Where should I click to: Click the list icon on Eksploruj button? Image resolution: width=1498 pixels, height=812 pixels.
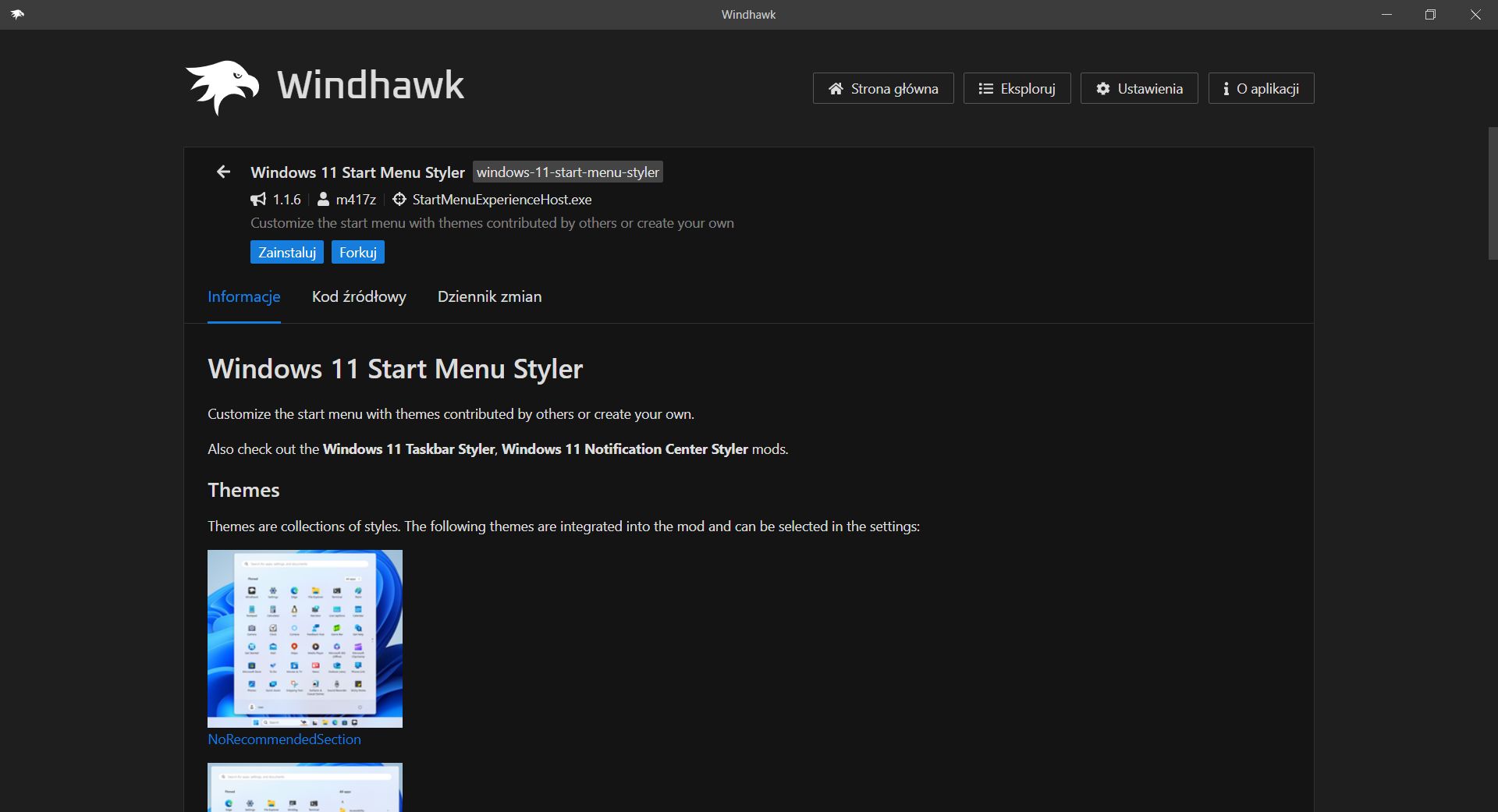pos(985,88)
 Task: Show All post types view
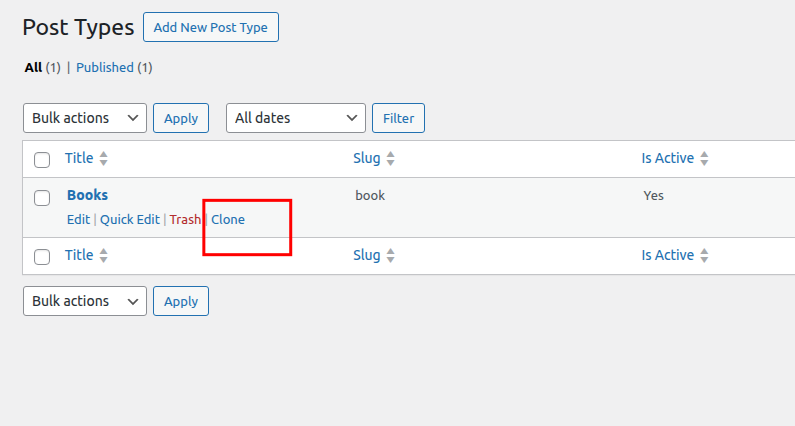(33, 67)
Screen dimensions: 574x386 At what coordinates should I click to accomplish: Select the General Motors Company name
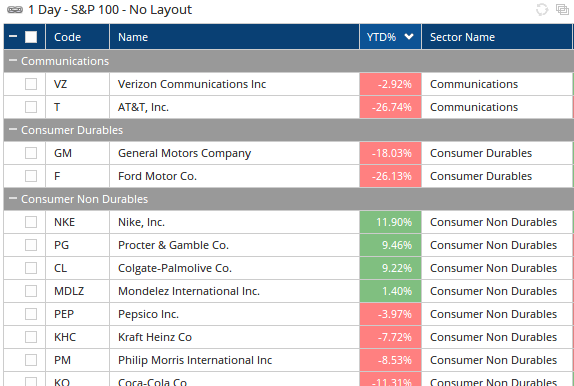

# WRITTEN REQUEST
Could you lay out the text lines of the items above as a Markdown table with the columns "Row" and "Line", numbering each row, skipping blank lines, and leaving the pictures out?

# TASK RESULT
| Row | Line |
|---|---|
| 1 | Where should I click to: Click the list icon on Eksploruj button? Image resolution: width=1498 pixels, height=812 pixels. |
| 2 | pos(985,88) |
| 3 |  Task: Show All post types view |
| 4 | (33, 67) |
| 5 | Screen dimensions: 574x386 At what coordinates should I click to accomplish: Select the General Motors Company name |